The next energy revolution is coming – and promises the biggest disruption since the industrial revolution.

Today we assume that oil is a finite resource. The “Peak Oil” argument, for example, is not that it runs out, but that conventional sources run down, and it becomes prohibitively expensive. This obliges us to think about re-ordering society. The other assumption is that the exploitation of fossil fuels creates the rapid release of carbon dioxide into the atmosphere, changing the climate. Along with this, too, are arguments for re-ordering society. But with the next generations of fuels, these assumptions go out of the window. Policies based on these assumptions lose their relevance and appeal.
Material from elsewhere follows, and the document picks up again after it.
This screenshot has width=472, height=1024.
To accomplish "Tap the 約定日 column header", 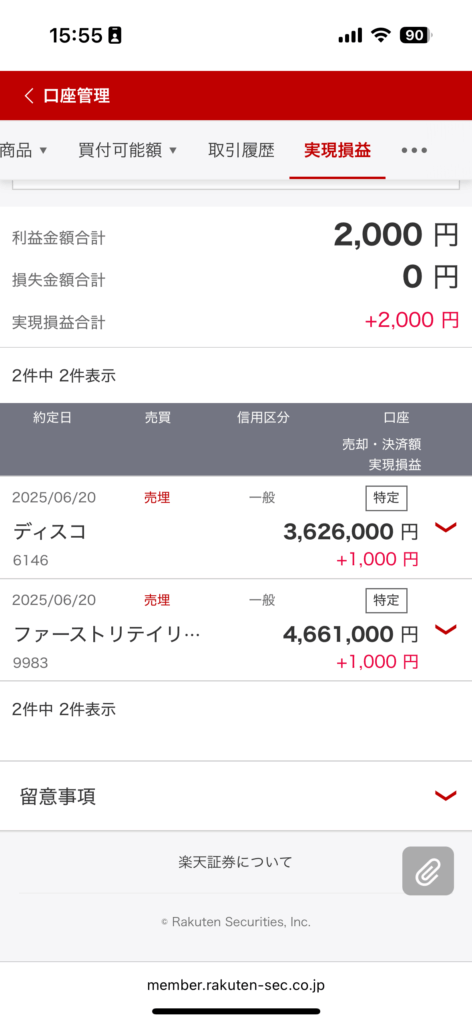I will 52,419.
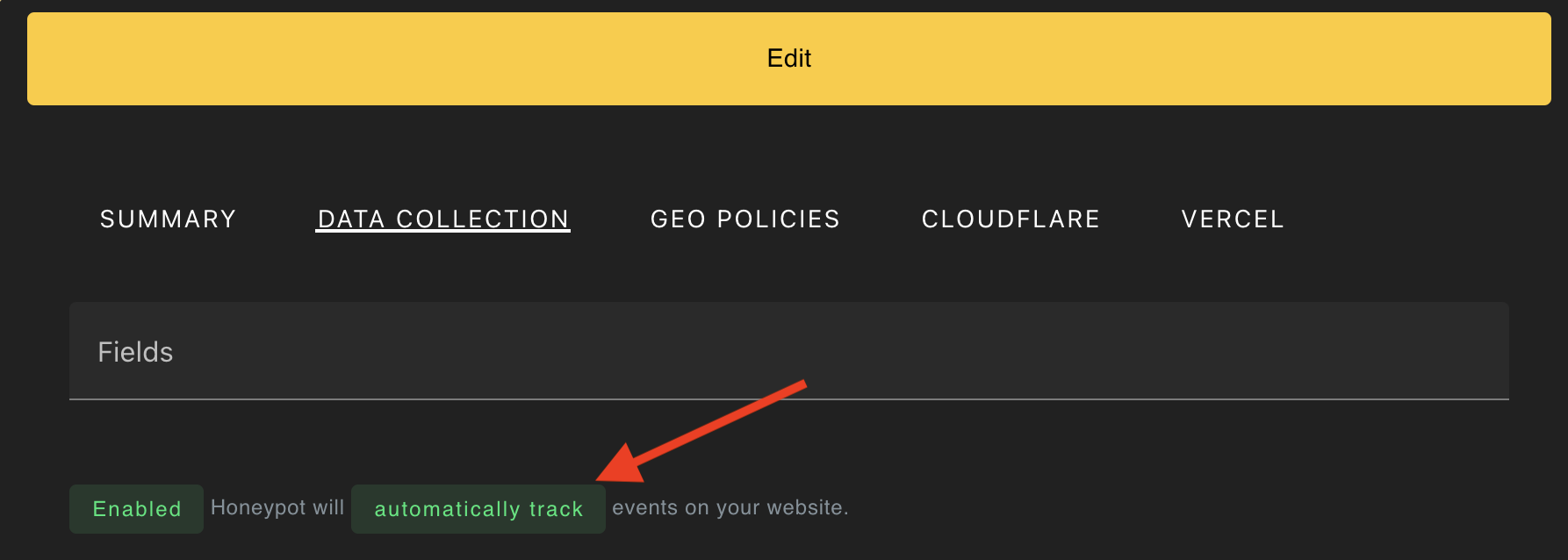Viewport: 1568px width, 560px height.
Task: Open the DATA COLLECTION tab
Action: 442,219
This promises a fundamental change in how we think about man, industry and nature. Just as Karl Marx anticipated a future of machines, where manual labour had been replaced by automation, we need new political thinking.

Replacing oil, however, isn’t so simple. The problem is that oil is a terrifically energy-dense material, and useful in many other ways. Entire industries are founded on the byproducts alone, such as fertilisers and plastics. We tend to take this for granted.

But what if oil could be created in your backyard? Or by your children as a school project? What if we thought of oil as a renewable energy? What if it was a low-carbon renewable? With cheap hydrocarbons it becomes just that, and within 15 years much of our oil will be produced this way: it’s simply an open bet on who’ll get there first.